Effect of Rapid Respiratory Virus Testing on Antibiotic Prescribing Among Children Presenting to the Emergency Department With Acute Respiratory Illness: A Randomized Clinical Trial

JAMA Netw Open. 2021 Jun 1;4(6):e2111836. doi: 10.1001/jamanetworkopen.2021.11836.


Importance: There is high usage of antibiotics in the emergency department (ED) for children with acute respiratory illnesses. Studies have reported decreased antibiotic use among inpatients with rapid respiratory pathogen (RRP) testing.

Objective: To determine whether RRP testing leads to decreased antibiotic use and health care use among children with influenzalike illness (ILI) in an ED.

Design, setting, and participants: A randomized clinical trial among children aged 1 month to 18 years presenting to an ED with ILI from December 1, 2018, to November 30, 2019, was conducted. Data were analyzed March 23, 2020, to April 2, 2021. All children received a nasopharyngeal swab for RRP testing and were randomized 1:1 to the intervention group or control group (results not given, routine clinical care). Results were available in 45 minutes. Intention-to-treat analyses and modified intention-to-treat (clinician knows results) analyses were conducted using multivariable Poisson regression.

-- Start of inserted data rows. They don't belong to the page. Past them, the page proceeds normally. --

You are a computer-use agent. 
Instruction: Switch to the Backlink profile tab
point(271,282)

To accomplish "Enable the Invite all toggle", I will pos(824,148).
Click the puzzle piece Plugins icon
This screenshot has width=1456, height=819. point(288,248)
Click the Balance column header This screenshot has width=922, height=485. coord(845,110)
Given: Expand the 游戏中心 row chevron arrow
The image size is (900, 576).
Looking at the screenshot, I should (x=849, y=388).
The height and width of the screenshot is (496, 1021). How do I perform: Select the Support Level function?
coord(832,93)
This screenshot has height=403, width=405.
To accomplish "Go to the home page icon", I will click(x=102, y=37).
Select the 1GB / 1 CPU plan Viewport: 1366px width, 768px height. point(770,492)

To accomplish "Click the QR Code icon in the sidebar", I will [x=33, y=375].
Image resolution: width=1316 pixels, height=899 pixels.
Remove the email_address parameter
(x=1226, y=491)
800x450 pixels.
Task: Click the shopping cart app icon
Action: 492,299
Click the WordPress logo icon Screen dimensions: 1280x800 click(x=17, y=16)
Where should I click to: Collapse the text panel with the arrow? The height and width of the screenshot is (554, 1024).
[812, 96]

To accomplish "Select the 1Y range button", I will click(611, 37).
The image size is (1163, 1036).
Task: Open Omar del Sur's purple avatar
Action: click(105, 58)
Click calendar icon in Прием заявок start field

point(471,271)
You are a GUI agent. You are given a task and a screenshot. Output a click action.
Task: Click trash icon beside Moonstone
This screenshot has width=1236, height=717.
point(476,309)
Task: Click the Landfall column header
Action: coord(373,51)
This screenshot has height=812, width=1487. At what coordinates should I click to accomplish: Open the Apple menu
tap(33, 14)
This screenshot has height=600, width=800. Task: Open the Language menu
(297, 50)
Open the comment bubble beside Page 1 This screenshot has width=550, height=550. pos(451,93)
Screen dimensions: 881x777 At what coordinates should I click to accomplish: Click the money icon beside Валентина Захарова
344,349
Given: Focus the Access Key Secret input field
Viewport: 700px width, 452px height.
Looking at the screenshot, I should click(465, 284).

Interventions: Rapid respiratory pathogen test results given to clinicians.

Main outcomes and measures: Antibiotic prescribing was the primary outcome; influenza antiviral prescribing, ED length of stay, hospital admission, and recurrent health care visits were the secondary outcomes.

Results: Among 931 ED visits (intervention group, 452 children group and control group, 456 children after exclusion of those not meeting criteria or protocol violations), a total of 795 RRP test results (85%) were positive. The median age of the children was 2.1 years (interquartile range, 0.9-5.6 years); 509 (56%) were boys. Most children (478 [53%]) were Hispanic, 688 children (76%) received government insurance, and 314 (35%) had a high-risk medical condition. In the intention-to-treat intervention group, children were more likely to receive antibiotics (relative risk [RR], 1.3; 95% CI, 1.0-1.7), with no significant differences in antiviral prescribing, medical visits, and hospitalization. In inverse propensity-weighted modified intention-to-treat analyses, children with test results known were more likely to receive antivirals (RR, 2.6; 95% CI, 1.6-4.5) and be hospitalized (RR, 1.8; 95% CI, 1.4-2.5); there was no significant difference in antibiotic prescribing (RR, 1.1; 95% CI, 0.9-1.4).

Conclusions and relevance: The use of RRP testing in the ED for ILI did not decrease antibiotic prescribing in this randomized clinical trial. There is a limited role for RRP pathogen testing in children in this setting.

Trial registration: ClinicalTrials.gov Identifier: NCT03756753.